■ **REQUIRED WORK**
Please answer the following about the coyote forum thread below, giving each answer on its own numbered line:
1. What rifle caliber and bullet weight does the first poster say he uses?
2. According to fingerz42, about how far would the bullet drop at 750 yards?
3. On Les Johnson's Predator Quest, how far over the running coyote's back does Les hold?

■ **TEXT PASSAGE**
+ + + + +

# FIRST COYOTE SHOULDER MOUNT



## bigracks75 (Apr 23, 2007)

I AM TOUGH ON PELTS WITH A 22-250 AND 55 GRAIN BALISTICS BUT THEY DON'T STAND A CHANCE UP TO 750 YARDS NICE IMPACT BUT I NEED TO START MOUNTING SOME COYOTES FOR THE FAMILY AND I NEED SOME TIPS ON HOW TO'S FOR MOUNTING SHOULDER MOUNT COYOTES :sniper: :beer:


----------



## DVXDUDE (Apr 3, 2007)

your shooting coyotes 750 yards away??? what do you have for a scope??


----------



## thepain1 (Dec 20, 2006)

okay for starters a 22 250 isnt hard on pelts and your a hell off a shoot if your hitting coyotes with a 22 250 out to 750 yards?
How much do you raise above them to hit them is my question? :-? :sniper:


----------



## fingerz42 (Aug 13, 2006)

He has 3 post guys. Its some dude coming in to try to impress us or something. Does that dude realize that 750 yards is damn near a half mile? Shooting a bullet that travels 4000 fps, that would be a drop of about 5 FEET. Thats a 60 inch drop LOL. This dudes crazy


----------



## fingerz42 (Aug 13, 2006)

To answer your question DVX, he uses a TELEscope.

And pain1, to answer yours, SIMPLY take aim at the animal 5 feet above his current location, then fire off. If you raise your head quick enough you might be able to see the bullet hit the animal too, b/c you will have about half second between firing and the bullet reaching its target.


----------



## Fallguy (Jan 23, 2004)

Have any of you ever watched "Beyond Belief"? If not you need to do so.

They have video of people shooting elk and other animals at 600-800 yards away. There is even a coyote kill (if I remember right...I will watch again tonight) at 1000 yards. It is possible with the right equipment and practice. I don't think I would ever be able to do it but some people can. I'm also not saying it can be done with EVERY caliber but it can be done with some calibers.

On Les Johnson's Predator Quest Les shoots a coyote running at something in the range of 683 yards. He holds 4 feet over his back. What does Les shoot? A 223 or 22-250 if I remember right.

Lay off him and let him explain himself.


----------



## Savage Rookie (Oct 10, 2006)

awesome shot that Les makes, hK 600 (or 660 can't 'member for sure) .223 was the rifle.


----------



## papapete (Jan 2, 2005)

I know snipers in Vietnam had kills at 1000 meters with a 30 .06 I belive.

+ + + + +

■ **GIVEN DATA**
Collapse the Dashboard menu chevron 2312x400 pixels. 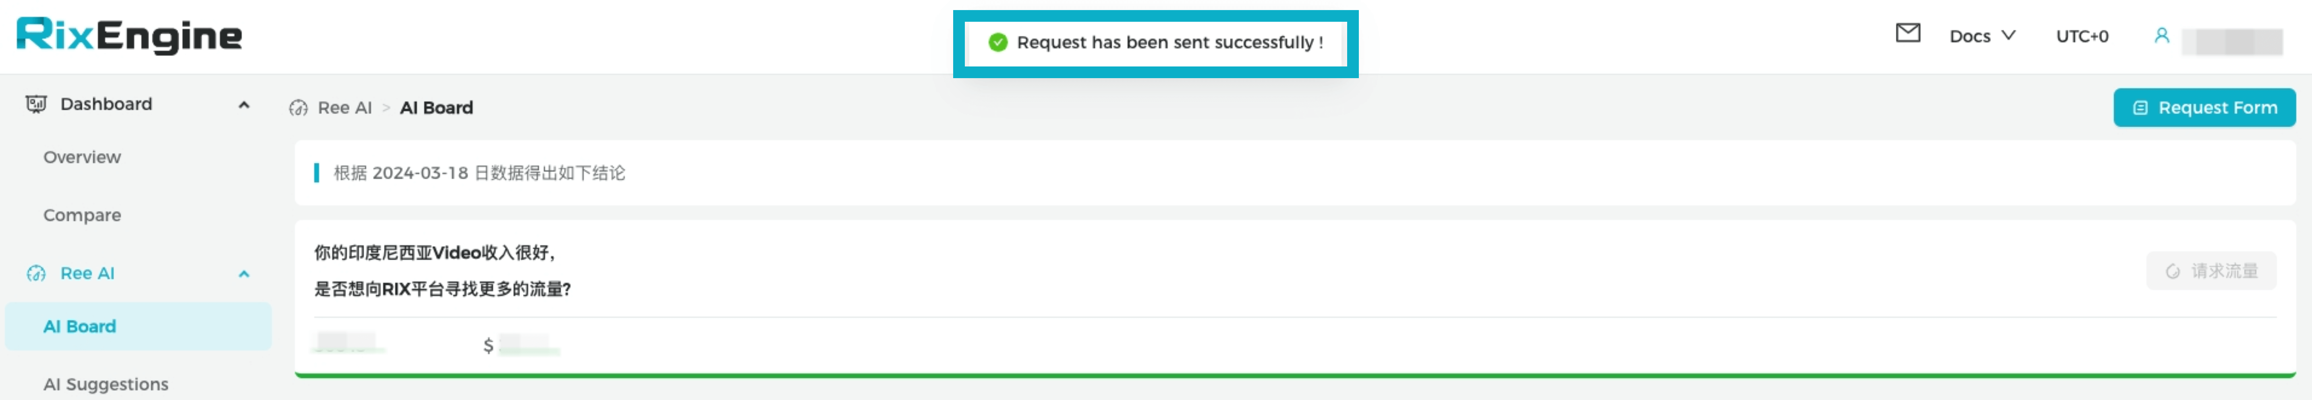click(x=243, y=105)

+ + + + +

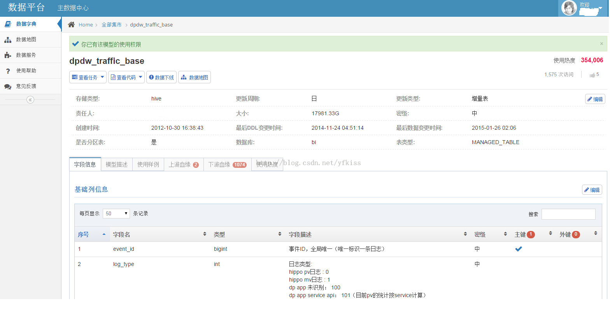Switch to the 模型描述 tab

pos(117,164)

+ + + + +

■ **SOLUTION TO THIS TASK**
1. A 22-250 with 55-grain bullets.
2. About 5 feet (60 inches).
3. 4 feet.